*ENUNCIADO*.
Transcribe del texto sobre la construcción de los monasterios el pasaje que comienza en "Si pensamos con" y continúa hasta "soluciones más adecuadas.", sin alterar ninguna palabra.

*TEXTO CITADO*.
+ + + + + + +
LAS REFERENCIAS
En aquella época, la
construcción de los edificios del monasterio, también estaba incluida dentro de
la regla benedictina de “ora et labora”, con el conocido significado de reza y
trabaja, lo cual supone que eran los propios monjes quienes construían los
edificios con su esfuerzo, y naturalmente los que decidían el diseño y la configuración
del mismo y en última instancia los responsables de esos rasgos de identidad que
caracterizan el estilo románico.
Si pensamos con cierto
detenimiento en el proceso que pudo
llevar a construir aquellos edificios, probablemente una de las primeras
consideraciones que cabe hacer es sobre el trabajo en grupo, ya que seguramente
se produce una distribución de tareas con una relativa especialización en
función de las distintas habilidades, apoyada también en la propia organización
interna del grupo, y además debía darse una puesta en común, o comunicación de
los problemas que van surgiendo día a día, con participación de opiniones
diversas sobre las soluciones más adecuadas.
Además de esa
comunicación cotidiana dentro del propio grupo que está trabajando, también hay
que considerar la relación entre diferentes monasterios de una misma
congregación, ya que con toda probabilidad los monjes se desplazarían con
relativa frecuencia entre distintos monasterios, comunicando experiencias y/o
soluciones adoptadas en otros lugares, lo cual parece una buena razón para la
uniformidad del estilo en ubicaciones geográficas relativamente distantes.
+ + + + + + +
*MATERIAL DE PARTIDA*.
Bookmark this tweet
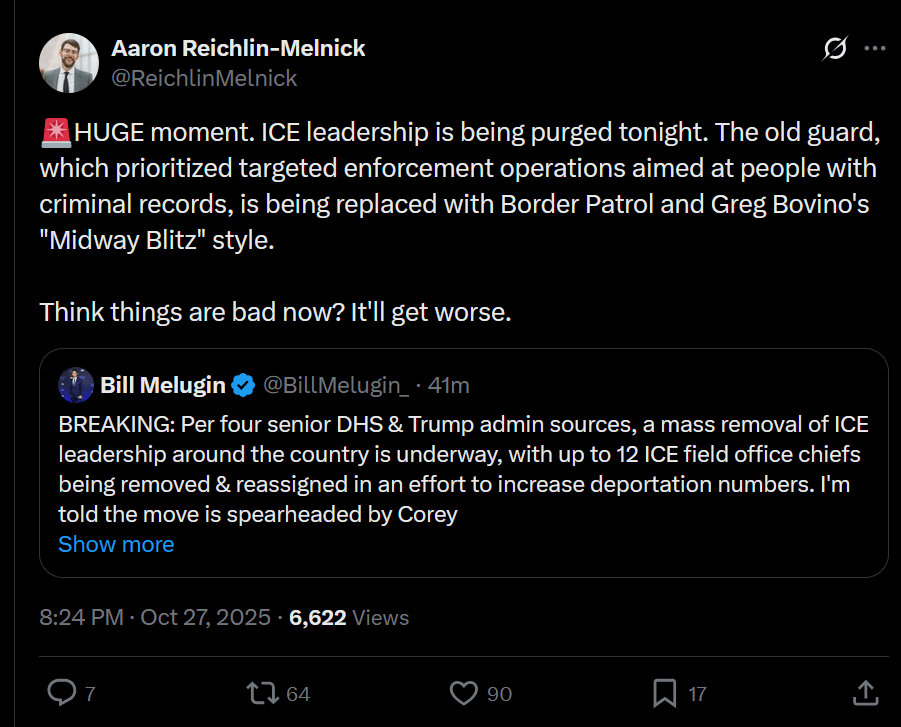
+ + + + + + +
*SOLUCIÓN PROPUESTA*.
Si pensamos con cierto
detenimiento en el proceso que pudo
llevar a construir aquellos edificios, probablemente una de las primeras
consideraciones que cabe hacer es sobre el trabajo en grupo, ya que seguramente
se produce una distribución de tareas con una relativa especialización en
función de las distintas habilidades, apoyada también en la propia organización
interna del grupo, y además debía darse una puesta en común, o comunicación de
los problemas que van surgiendo día a día, con participación de opiniones
diversas sobre las soluciones más adecuadas.